▶ [ACTIVITY A]: Can you condense the paragraph of the agency-law passage beginning "Inexplicably, this is the position taken" into a shorter version that keeps its main facts?
▶ [ACTIVITY B]: Could you reproduce word for word the part of the agency-law passage starting with "Inexplicably, this is" and going on through "Constitution generally."?

▶ [STUDY TEXT]:
Imagine the chaos that would be created
if principals were legally bound by the acts of an agent that “went rogue” and
acted prejudicially to the interests of the principals from whom he derived any
power in the first place. It is a fundamental tenet of the law of agency that
the agent may lawfully act only for the benefit of the principal.
Inexplicably, this is the position taken
by COS when they argue that the states may not nullify unconstitutional federal
acts and refuse to be bound by an agent that repeatedly exceeds its authority.
Not only does this agent (the federal government) habitually breach the agency
contract, but it does so in a manner that irreparably harms the principal (the
states).
Finally, let's use an analogy to put a
finer point on the agency angle specifically and the need to alter the
Constitution generally.
Imagine that a person agrees with a
contractor to build a house. The two parties meet and sign off on a contract
for the building of the house which includes a blueprint of the home. The
contractor begins work, but after a while decides to start building wings on
the house that weren’t provided for in the contract and the blueprint and
starts running up enormous debts to build these extra-contractual additions.

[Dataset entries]
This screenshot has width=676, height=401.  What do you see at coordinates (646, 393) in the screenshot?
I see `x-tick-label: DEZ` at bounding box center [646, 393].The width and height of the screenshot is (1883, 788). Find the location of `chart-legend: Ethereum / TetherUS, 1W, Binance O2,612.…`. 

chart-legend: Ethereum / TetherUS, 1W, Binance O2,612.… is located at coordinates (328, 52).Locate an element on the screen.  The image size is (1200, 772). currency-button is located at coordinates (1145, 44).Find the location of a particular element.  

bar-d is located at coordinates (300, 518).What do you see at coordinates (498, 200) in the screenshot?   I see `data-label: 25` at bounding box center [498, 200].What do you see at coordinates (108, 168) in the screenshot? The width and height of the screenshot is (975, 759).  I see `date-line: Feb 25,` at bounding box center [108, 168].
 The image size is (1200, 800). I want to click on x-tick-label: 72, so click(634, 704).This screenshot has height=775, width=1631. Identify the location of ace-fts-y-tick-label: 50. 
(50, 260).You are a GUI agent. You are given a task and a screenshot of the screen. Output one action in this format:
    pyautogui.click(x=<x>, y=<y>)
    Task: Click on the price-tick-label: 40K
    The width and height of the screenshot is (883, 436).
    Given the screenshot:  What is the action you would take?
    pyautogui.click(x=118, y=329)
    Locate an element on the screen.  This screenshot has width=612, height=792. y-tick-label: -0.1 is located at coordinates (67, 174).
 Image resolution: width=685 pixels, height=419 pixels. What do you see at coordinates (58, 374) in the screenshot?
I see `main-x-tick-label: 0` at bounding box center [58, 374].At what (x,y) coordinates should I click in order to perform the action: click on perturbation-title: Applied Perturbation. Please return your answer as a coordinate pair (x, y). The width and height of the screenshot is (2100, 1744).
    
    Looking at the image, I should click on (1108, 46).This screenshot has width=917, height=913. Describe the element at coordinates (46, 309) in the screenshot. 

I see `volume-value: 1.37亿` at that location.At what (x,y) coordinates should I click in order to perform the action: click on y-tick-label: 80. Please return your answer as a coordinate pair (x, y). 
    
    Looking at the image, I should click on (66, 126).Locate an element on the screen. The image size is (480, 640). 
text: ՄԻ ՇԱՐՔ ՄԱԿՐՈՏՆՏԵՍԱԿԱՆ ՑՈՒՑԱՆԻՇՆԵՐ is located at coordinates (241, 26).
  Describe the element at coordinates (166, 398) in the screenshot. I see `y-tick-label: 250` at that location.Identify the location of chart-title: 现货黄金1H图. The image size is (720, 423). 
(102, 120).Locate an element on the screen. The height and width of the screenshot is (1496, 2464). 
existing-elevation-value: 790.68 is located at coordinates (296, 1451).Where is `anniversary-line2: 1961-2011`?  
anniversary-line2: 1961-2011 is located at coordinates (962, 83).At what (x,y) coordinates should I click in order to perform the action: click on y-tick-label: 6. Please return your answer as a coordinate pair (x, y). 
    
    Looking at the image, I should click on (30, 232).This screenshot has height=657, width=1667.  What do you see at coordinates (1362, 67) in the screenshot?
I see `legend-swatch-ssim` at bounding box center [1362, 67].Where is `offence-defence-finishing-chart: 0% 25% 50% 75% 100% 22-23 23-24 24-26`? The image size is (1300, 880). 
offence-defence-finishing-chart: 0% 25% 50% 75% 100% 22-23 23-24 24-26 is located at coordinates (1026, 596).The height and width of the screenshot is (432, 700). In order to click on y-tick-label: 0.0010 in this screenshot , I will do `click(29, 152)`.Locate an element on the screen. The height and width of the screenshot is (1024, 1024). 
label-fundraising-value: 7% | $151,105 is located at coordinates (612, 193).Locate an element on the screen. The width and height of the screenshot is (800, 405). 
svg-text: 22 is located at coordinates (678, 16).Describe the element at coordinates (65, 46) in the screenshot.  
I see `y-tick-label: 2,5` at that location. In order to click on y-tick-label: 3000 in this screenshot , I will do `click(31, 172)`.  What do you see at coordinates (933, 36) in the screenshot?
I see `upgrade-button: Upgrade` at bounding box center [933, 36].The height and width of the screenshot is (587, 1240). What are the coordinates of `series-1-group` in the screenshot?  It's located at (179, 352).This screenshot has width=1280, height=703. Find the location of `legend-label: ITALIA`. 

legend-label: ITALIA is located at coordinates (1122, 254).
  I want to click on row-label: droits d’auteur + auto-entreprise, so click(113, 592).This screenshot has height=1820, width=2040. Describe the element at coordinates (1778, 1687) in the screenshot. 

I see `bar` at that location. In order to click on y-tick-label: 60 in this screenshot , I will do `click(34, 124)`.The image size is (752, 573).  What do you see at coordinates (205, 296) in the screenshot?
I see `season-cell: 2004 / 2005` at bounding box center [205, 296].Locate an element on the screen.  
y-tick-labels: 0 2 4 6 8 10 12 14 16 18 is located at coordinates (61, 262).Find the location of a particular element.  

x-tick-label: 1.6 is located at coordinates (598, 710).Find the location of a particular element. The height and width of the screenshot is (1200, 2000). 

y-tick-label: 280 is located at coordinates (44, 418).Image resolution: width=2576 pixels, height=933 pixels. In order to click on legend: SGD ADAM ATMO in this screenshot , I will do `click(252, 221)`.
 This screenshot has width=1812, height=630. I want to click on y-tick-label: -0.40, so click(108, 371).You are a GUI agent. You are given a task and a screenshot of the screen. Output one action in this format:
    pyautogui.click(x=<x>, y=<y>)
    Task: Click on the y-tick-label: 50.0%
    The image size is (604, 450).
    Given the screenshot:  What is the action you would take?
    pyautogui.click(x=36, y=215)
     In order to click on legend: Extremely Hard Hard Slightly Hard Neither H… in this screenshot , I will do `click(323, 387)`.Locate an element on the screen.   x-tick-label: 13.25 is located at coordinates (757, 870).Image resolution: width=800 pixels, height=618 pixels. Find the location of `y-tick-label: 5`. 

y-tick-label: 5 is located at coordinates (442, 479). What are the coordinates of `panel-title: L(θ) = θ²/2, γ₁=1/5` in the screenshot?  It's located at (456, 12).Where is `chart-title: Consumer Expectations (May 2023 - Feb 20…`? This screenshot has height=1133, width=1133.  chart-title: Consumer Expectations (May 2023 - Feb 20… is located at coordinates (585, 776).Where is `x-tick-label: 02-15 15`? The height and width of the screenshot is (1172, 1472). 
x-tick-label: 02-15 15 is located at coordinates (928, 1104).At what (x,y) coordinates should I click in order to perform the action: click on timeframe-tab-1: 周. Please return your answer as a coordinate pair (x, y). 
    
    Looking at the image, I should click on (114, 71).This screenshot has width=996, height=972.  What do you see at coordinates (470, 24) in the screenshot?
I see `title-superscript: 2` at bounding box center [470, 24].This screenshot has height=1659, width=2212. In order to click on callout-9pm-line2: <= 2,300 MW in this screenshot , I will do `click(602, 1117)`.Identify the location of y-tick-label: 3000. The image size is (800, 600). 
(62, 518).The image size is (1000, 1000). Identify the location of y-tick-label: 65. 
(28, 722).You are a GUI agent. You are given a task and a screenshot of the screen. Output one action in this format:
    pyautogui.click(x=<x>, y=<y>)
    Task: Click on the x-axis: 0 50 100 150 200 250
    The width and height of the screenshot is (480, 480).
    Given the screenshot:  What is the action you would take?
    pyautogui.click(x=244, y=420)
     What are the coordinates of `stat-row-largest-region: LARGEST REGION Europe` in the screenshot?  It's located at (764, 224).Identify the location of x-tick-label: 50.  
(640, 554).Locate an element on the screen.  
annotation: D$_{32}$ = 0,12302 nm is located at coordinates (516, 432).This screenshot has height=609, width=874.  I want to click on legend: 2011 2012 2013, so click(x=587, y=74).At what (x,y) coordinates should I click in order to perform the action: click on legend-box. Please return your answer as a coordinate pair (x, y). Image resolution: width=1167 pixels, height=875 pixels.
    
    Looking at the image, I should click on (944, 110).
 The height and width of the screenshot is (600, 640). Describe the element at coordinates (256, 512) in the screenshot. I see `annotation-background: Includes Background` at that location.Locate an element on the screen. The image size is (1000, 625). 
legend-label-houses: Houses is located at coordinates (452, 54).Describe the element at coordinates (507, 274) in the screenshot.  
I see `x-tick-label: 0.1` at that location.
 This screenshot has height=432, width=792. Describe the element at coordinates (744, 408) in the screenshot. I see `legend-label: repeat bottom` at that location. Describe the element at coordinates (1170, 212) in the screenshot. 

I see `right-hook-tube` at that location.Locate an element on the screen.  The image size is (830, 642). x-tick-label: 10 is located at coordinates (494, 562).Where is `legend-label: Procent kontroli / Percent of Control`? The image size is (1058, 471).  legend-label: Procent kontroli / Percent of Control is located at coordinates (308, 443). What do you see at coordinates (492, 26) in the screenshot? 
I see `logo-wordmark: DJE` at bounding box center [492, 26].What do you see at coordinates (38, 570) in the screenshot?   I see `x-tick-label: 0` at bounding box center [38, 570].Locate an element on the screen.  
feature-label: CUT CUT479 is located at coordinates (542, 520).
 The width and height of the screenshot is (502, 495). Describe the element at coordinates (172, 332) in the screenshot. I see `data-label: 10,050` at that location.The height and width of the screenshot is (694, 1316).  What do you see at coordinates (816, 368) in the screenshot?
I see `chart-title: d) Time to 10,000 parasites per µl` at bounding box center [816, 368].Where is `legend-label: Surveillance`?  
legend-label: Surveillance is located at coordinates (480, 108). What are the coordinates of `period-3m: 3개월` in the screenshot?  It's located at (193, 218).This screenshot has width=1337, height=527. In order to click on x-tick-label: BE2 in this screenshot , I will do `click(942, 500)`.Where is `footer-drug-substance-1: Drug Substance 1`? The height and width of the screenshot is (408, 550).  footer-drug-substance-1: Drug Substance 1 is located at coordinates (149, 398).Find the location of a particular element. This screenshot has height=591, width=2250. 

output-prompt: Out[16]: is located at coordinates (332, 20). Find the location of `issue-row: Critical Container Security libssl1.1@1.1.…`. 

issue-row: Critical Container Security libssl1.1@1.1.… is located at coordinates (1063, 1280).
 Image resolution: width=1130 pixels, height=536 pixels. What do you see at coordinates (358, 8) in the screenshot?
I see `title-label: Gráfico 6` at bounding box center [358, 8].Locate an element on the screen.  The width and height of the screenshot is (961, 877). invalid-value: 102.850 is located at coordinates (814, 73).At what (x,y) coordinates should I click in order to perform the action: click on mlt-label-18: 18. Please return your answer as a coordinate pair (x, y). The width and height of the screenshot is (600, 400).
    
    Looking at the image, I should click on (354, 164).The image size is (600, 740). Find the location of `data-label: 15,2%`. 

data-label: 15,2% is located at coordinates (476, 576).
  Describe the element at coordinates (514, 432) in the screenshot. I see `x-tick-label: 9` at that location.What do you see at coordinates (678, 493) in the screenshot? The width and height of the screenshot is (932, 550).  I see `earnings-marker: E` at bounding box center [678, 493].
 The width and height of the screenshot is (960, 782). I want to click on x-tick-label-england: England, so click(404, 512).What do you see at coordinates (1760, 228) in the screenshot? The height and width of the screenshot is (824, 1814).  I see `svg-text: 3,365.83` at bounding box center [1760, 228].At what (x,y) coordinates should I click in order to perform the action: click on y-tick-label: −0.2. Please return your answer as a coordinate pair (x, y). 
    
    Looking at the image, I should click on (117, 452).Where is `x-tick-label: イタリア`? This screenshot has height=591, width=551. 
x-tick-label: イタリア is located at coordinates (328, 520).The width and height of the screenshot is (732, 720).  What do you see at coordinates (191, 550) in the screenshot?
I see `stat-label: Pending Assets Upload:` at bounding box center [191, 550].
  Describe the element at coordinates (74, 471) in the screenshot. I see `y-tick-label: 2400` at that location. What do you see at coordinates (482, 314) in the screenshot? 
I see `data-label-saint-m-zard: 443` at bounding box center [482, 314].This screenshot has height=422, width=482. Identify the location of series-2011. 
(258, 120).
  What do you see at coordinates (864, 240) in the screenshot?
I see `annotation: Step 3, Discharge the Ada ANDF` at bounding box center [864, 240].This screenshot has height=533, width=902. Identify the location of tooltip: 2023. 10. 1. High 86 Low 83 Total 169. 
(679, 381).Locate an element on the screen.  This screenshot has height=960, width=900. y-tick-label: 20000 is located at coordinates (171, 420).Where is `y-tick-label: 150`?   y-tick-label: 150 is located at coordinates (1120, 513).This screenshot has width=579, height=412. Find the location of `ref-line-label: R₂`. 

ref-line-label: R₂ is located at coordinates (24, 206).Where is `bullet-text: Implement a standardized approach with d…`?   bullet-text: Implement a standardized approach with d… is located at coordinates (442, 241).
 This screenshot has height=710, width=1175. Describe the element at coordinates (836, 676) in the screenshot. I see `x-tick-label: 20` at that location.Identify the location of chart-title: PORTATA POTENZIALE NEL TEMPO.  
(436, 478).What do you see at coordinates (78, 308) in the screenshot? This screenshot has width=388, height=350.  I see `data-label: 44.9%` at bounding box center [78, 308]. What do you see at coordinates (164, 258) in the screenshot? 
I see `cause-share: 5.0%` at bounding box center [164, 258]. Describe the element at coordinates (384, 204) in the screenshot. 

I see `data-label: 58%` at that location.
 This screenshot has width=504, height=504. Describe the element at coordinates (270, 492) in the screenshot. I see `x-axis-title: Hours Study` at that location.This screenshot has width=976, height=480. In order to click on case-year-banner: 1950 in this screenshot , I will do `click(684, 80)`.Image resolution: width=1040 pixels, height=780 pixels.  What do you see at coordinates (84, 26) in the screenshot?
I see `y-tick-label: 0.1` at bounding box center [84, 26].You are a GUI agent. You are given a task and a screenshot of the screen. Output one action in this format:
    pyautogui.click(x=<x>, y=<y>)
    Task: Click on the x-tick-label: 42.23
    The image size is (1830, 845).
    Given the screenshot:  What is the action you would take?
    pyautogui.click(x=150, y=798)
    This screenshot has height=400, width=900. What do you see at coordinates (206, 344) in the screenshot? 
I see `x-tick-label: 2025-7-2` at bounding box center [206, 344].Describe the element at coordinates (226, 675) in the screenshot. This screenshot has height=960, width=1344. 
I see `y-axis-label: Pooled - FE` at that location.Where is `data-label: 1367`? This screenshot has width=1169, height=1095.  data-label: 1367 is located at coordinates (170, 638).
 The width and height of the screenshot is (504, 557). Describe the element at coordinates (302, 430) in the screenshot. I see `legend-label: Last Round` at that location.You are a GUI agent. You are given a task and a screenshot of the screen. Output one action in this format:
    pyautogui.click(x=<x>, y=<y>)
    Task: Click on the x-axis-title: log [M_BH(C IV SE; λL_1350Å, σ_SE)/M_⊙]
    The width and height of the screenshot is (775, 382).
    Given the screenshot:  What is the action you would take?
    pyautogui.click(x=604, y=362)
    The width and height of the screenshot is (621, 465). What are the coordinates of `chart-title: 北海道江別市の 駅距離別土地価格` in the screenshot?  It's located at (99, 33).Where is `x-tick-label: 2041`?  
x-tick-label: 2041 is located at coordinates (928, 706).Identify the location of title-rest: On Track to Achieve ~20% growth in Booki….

▶ [RESPONSE AREA A]: COS inexplicably holds this position when it argues that states may not nullify unconstitutional federal acts or refuse to be bound by an agent that repeatedly exceeds its authority. The federal government, as agent, habitually breaches the agency contract and irreparably harms its principal, the states.

▶ [RESPONSE AREA B]:
Inexplicably, this is the position taken
by COS when they argue that the states may not nullify unconstitutional federal
acts and refuse to be bound by an agent that repeatedly exceeds its authority.
Not only does this agent (the federal government) habitually breach the agency
contract, but it does so in a manner that irreparably harms the principal (the
states).
Finally, let's use an analogy to put a
finer point on the agency angle specifically and the need to alter the
Constitution generally.